◆ Problem details: Below this line is the material. Write out only its lines from the one containing "How do I perform: Click the C:\Python27\" through the one containing "Expand recipient details", both kept, exactly.

━━━━━━━━━━━━━━━━

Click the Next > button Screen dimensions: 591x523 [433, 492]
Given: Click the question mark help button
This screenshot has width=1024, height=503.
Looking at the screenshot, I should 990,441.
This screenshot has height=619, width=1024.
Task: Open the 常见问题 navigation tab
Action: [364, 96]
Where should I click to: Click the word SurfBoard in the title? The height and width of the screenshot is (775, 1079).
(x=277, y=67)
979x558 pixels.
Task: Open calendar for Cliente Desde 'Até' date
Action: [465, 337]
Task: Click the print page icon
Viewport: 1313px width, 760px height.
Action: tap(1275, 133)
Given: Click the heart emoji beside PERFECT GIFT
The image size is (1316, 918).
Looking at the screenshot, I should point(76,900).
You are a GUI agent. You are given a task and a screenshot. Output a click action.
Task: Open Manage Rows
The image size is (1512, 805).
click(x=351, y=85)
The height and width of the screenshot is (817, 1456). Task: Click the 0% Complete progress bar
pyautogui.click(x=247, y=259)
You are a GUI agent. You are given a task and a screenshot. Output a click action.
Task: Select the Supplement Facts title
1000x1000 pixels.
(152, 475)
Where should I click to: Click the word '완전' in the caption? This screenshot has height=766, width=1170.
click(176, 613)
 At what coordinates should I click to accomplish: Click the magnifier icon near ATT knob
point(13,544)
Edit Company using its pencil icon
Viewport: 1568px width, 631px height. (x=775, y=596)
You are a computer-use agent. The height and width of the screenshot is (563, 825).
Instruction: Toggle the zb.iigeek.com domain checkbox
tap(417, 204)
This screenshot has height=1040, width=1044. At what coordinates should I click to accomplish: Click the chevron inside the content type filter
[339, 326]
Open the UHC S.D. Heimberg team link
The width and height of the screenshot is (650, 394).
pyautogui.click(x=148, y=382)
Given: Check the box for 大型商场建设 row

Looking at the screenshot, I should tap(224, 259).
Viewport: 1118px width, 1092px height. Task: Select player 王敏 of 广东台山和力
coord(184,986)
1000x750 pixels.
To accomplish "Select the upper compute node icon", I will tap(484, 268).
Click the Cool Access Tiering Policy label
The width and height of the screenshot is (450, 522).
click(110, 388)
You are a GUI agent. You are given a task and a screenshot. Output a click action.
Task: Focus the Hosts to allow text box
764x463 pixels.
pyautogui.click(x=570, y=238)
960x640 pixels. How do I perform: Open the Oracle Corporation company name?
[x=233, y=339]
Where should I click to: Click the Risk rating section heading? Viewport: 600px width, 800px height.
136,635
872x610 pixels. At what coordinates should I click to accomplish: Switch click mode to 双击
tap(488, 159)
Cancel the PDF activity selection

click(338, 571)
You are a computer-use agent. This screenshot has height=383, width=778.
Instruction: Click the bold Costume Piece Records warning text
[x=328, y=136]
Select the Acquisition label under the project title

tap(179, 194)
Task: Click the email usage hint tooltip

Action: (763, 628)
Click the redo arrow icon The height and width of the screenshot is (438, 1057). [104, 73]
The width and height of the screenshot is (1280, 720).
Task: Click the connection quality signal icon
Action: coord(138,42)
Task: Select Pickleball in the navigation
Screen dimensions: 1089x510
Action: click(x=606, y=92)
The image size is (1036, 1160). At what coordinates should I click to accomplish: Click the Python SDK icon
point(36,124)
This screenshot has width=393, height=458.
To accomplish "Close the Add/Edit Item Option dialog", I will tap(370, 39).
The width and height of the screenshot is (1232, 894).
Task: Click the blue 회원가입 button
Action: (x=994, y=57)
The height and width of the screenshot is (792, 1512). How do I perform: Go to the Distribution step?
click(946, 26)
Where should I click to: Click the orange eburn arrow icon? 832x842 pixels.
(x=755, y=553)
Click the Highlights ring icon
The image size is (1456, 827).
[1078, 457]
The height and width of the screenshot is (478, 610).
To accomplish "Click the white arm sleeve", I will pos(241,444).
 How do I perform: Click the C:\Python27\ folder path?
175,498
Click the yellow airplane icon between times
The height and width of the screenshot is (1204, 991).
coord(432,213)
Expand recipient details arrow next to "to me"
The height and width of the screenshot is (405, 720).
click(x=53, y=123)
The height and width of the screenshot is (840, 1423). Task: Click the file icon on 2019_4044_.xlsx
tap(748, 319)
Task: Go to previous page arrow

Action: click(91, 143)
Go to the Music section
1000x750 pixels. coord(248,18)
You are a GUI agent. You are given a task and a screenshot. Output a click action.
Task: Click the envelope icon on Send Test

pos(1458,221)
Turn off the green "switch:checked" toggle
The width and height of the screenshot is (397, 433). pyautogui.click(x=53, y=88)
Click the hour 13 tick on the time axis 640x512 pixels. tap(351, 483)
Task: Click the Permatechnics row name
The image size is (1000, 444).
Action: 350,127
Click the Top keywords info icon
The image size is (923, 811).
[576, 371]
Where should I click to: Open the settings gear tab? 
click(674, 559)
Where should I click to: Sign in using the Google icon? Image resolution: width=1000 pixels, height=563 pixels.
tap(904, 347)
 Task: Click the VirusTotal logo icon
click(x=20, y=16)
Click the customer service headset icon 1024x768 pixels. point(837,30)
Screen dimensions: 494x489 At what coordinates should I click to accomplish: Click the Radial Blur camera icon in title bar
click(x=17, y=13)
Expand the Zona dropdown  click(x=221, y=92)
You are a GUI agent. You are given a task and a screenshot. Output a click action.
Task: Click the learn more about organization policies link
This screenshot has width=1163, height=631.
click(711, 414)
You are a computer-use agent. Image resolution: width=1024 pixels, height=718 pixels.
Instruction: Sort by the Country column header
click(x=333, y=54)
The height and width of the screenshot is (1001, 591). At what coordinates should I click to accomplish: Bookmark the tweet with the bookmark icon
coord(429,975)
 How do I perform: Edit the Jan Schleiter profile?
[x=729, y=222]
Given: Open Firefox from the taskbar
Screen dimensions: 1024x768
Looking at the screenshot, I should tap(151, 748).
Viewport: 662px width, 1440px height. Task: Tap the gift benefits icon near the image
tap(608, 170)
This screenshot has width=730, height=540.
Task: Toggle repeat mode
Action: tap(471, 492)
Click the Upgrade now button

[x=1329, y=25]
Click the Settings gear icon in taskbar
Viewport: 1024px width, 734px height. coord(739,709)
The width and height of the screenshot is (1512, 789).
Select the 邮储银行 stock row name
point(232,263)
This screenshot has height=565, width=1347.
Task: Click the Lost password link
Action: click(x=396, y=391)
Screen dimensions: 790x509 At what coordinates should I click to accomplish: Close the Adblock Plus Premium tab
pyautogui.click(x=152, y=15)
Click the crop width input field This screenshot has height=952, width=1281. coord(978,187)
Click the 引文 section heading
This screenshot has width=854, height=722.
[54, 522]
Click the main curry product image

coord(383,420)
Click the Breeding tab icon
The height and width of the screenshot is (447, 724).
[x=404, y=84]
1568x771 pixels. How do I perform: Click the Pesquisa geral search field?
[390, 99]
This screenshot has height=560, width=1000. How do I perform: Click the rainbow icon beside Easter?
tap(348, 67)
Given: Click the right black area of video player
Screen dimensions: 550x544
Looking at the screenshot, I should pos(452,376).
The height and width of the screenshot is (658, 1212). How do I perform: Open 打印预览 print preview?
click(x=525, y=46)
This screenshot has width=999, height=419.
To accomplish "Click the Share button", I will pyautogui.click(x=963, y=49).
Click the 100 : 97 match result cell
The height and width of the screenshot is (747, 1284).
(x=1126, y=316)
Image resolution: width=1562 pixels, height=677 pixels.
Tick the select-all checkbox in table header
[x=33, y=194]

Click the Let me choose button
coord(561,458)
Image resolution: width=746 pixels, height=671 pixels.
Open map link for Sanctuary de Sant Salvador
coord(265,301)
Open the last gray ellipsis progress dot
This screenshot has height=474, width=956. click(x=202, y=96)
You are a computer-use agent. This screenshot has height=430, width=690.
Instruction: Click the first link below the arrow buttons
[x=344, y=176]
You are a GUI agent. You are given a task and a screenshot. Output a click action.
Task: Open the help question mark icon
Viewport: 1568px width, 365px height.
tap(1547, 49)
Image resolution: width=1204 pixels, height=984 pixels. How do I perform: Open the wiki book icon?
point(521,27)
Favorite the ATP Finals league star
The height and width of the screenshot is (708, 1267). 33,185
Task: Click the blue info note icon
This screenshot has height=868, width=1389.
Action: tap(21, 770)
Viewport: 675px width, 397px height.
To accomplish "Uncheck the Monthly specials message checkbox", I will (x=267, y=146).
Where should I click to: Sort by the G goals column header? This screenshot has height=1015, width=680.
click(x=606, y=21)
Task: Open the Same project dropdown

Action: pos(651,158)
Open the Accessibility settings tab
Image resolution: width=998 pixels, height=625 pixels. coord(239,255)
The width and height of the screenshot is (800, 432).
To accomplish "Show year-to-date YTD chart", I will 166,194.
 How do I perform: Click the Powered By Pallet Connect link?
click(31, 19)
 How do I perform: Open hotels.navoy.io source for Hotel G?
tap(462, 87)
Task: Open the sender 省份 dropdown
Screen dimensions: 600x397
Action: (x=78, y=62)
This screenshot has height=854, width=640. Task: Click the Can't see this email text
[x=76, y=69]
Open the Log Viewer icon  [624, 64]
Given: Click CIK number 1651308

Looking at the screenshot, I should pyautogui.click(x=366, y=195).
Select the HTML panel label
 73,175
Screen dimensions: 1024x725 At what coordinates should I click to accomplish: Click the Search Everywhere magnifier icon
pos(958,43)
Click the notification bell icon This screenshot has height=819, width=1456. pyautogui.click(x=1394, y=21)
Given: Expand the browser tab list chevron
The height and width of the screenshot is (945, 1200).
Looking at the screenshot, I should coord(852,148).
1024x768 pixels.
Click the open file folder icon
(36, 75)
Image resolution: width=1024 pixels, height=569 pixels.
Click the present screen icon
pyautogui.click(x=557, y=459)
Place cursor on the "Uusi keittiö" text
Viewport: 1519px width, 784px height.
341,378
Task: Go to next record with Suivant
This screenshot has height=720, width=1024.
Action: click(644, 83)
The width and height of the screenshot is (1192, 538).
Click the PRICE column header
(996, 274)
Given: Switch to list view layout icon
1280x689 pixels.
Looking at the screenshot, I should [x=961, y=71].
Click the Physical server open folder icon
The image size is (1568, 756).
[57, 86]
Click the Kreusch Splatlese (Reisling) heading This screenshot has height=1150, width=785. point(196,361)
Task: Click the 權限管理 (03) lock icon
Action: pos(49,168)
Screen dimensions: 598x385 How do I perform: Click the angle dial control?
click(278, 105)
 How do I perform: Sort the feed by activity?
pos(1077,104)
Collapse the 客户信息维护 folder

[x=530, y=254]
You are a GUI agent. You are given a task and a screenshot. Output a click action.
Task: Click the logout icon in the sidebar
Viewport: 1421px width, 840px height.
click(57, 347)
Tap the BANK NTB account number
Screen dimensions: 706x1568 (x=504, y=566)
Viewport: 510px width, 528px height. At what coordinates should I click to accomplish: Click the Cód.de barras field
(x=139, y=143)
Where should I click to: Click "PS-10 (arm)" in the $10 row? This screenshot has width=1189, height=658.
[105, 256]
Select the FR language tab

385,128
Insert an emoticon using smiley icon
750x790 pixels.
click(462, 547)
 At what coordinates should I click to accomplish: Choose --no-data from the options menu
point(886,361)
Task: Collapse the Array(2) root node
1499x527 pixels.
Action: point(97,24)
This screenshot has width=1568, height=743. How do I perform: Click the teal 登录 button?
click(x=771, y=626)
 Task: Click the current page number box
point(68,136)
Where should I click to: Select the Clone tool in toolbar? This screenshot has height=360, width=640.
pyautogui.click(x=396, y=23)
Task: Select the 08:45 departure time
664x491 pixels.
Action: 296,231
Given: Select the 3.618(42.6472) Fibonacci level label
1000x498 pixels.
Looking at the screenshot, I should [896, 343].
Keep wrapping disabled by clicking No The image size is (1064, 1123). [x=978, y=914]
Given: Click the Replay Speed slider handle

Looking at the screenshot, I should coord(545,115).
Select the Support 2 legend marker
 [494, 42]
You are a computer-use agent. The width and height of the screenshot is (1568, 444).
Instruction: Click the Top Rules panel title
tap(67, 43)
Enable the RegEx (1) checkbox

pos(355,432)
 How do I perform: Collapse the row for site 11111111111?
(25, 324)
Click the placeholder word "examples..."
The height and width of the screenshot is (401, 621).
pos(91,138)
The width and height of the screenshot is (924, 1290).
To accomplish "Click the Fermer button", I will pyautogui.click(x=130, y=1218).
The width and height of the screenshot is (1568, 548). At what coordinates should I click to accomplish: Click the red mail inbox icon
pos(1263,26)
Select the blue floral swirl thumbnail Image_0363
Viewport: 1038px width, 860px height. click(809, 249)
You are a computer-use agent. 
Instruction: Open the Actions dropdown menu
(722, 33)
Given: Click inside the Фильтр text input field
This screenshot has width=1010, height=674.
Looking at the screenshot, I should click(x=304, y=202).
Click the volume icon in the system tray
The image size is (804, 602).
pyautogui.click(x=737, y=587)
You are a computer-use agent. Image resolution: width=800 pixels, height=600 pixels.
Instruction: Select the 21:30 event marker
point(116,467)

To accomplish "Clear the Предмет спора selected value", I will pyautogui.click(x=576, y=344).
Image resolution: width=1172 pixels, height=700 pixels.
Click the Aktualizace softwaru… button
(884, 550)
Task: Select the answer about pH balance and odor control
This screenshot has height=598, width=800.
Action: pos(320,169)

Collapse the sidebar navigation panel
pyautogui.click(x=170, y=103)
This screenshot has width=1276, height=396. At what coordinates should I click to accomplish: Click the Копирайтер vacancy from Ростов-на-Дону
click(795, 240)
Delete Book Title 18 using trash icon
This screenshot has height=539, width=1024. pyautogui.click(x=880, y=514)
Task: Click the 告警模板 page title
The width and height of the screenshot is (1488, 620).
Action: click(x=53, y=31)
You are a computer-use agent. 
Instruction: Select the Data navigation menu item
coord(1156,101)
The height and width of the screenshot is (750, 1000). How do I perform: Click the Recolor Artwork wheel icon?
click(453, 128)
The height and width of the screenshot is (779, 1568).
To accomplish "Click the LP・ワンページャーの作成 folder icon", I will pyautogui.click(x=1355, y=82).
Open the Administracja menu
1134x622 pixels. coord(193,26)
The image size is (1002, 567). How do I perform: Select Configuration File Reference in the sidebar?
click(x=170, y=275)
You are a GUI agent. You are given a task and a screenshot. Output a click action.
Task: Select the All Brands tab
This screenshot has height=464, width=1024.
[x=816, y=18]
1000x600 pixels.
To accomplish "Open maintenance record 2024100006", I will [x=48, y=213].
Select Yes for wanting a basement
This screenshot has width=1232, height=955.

━━━━━━━━━━━━━━━━

◆ Solution to this task:
 How do I perform: Click the C:\Python27\ folder path?
175,498
Click the yellow airplane icon between times
The height and width of the screenshot is (1204, 991).
coord(432,213)
Expand recipient details arrow next to "to me"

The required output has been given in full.